[Saved entries]
────

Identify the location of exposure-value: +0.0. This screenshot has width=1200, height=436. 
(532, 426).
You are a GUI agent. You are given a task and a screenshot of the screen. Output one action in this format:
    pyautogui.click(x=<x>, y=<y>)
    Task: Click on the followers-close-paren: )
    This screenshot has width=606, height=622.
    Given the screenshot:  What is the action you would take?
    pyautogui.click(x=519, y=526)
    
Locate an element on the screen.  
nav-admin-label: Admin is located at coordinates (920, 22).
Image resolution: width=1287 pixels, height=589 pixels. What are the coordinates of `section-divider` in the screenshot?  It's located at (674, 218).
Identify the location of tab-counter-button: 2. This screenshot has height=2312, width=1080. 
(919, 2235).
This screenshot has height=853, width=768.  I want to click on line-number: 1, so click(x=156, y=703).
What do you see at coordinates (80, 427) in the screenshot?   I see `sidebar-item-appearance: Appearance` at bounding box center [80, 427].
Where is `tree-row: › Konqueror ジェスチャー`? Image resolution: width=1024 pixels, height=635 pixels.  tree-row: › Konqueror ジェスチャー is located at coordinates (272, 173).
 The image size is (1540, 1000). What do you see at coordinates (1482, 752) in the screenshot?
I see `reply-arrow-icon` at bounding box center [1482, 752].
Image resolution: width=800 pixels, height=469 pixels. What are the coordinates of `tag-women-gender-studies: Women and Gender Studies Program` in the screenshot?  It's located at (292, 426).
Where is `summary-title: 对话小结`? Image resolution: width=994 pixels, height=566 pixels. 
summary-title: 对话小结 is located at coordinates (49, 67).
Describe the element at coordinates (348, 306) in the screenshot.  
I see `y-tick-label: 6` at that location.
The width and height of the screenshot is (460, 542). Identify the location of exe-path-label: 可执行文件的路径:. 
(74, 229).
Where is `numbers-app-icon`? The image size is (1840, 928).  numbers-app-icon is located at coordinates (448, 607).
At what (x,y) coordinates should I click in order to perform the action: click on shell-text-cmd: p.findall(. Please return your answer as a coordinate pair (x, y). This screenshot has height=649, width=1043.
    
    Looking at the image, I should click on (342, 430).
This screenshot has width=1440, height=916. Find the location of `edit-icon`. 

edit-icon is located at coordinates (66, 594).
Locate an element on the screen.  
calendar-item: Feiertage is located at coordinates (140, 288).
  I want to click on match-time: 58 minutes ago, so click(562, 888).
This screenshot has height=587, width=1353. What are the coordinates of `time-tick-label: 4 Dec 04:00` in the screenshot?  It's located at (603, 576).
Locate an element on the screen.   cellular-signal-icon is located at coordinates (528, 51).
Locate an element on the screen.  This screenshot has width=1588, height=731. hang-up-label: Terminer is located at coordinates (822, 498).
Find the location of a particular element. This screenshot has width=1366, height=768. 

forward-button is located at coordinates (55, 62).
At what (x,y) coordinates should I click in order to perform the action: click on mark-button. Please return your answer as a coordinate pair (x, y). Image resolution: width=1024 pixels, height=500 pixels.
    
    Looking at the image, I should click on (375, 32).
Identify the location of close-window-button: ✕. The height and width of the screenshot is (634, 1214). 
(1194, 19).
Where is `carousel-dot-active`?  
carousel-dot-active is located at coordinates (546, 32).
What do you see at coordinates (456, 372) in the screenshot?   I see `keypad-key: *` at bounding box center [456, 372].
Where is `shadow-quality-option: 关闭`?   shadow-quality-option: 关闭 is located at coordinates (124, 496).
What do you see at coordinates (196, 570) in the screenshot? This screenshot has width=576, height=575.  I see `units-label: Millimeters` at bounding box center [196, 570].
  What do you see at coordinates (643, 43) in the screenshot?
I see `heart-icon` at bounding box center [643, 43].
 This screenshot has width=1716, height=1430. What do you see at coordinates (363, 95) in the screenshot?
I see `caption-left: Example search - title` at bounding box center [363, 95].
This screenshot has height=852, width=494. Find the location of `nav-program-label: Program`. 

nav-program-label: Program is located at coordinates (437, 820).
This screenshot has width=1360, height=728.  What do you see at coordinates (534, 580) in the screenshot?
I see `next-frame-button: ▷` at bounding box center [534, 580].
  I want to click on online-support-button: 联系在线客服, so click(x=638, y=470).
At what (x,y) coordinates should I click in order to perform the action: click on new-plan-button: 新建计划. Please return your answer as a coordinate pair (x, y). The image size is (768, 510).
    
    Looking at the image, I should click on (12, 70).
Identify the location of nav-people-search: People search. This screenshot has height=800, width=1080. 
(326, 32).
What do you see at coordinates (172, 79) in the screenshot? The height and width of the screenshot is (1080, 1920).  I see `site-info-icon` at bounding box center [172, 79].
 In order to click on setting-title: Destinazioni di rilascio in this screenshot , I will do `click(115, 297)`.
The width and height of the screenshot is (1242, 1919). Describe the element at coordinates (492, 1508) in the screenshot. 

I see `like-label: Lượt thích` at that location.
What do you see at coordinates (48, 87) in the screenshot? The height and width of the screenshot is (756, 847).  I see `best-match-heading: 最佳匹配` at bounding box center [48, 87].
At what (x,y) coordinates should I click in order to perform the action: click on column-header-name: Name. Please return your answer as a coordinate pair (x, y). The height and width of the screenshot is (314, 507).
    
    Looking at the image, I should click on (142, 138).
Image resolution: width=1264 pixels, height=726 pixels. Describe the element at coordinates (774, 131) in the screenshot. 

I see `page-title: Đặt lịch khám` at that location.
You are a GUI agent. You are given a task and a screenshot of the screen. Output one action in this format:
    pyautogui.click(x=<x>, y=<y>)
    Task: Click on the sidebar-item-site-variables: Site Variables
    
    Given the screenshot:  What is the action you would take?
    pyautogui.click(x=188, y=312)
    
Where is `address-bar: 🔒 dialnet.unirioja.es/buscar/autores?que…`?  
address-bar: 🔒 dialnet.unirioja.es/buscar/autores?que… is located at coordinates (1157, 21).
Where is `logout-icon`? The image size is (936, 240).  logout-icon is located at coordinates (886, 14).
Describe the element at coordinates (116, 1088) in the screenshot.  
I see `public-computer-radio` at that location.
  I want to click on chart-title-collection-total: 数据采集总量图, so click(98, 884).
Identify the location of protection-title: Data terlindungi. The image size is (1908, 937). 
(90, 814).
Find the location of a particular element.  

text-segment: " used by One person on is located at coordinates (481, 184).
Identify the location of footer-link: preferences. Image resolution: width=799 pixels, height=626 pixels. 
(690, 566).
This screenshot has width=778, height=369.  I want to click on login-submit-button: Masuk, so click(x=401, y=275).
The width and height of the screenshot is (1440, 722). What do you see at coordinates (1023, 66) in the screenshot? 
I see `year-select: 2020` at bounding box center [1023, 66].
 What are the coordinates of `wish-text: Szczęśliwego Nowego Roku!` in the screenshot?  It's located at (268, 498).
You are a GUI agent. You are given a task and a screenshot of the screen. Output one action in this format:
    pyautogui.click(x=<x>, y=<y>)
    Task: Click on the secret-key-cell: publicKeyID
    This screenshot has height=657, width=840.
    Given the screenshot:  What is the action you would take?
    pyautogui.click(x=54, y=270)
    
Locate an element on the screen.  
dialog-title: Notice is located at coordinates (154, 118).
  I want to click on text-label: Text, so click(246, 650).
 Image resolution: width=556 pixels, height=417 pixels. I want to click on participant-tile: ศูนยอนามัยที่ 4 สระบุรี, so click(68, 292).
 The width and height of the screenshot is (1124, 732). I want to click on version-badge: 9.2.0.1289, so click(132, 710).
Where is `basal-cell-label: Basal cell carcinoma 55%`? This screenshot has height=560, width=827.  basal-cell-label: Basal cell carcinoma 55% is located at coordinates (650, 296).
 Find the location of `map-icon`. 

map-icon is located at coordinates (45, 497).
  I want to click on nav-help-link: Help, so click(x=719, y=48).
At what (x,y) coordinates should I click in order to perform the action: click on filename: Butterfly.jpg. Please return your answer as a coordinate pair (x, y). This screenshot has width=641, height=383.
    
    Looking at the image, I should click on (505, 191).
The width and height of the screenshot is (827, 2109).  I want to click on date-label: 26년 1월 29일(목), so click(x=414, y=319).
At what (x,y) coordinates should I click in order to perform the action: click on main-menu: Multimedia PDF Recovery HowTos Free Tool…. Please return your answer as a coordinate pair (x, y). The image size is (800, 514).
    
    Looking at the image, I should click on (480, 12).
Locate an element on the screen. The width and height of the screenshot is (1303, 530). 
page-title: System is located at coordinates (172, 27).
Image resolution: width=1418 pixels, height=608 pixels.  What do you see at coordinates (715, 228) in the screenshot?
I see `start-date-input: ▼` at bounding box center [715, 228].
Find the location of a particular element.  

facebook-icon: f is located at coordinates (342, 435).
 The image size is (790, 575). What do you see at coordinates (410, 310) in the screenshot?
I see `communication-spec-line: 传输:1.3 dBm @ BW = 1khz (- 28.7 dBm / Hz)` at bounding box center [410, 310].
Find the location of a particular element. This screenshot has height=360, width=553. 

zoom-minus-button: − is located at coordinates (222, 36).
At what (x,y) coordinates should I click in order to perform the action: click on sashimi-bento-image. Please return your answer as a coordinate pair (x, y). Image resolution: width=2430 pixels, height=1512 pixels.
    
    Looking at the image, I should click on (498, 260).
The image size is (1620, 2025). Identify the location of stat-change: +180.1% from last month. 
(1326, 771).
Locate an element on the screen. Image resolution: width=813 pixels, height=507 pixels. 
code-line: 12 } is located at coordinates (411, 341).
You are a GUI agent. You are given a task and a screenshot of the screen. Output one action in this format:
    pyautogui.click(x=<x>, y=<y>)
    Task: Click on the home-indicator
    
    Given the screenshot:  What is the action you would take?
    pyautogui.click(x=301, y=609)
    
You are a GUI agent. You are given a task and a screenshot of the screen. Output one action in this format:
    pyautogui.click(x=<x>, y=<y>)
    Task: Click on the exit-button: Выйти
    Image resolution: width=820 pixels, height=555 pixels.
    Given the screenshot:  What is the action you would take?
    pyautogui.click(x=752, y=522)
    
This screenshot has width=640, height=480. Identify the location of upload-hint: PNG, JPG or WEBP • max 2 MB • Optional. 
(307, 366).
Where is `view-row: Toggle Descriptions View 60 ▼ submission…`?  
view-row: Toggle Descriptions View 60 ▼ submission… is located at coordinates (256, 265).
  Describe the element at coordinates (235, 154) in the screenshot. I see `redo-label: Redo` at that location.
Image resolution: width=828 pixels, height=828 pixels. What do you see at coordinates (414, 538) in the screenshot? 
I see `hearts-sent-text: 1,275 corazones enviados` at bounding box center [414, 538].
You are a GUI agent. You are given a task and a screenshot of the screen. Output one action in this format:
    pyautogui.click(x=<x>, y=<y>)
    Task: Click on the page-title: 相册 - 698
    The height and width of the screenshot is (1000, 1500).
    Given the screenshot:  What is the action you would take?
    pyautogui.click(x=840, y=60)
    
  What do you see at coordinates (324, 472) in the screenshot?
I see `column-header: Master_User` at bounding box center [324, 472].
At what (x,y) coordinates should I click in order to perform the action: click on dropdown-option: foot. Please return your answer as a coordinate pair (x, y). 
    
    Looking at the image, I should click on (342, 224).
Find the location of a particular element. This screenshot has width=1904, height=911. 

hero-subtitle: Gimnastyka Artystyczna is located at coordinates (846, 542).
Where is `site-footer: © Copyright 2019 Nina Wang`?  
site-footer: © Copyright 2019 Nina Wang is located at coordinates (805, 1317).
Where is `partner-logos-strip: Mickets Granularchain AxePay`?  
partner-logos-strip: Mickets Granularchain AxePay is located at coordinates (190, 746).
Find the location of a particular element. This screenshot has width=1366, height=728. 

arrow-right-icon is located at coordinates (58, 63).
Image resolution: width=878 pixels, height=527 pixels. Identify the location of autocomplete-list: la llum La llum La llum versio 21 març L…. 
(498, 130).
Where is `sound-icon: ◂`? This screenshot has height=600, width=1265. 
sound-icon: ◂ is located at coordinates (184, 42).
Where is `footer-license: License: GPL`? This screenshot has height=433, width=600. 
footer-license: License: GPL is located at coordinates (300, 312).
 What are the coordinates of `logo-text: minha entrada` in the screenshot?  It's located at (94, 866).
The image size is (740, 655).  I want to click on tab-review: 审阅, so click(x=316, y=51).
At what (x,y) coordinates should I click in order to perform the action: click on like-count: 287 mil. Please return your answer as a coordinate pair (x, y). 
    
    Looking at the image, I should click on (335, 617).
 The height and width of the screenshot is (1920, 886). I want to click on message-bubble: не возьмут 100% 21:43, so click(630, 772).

────

**ABOUT THIS TASK**
Collect each line of the entries above that contains the string "partner". Treat uppercase and lowercase as different.

**ANSWER FOR THE TASK**
Where is `partner-logos-strip: Mickets Granularchain AxePay`?  
partner-logos-strip: Mickets Granularchain AxePay is located at coordinates (190, 746).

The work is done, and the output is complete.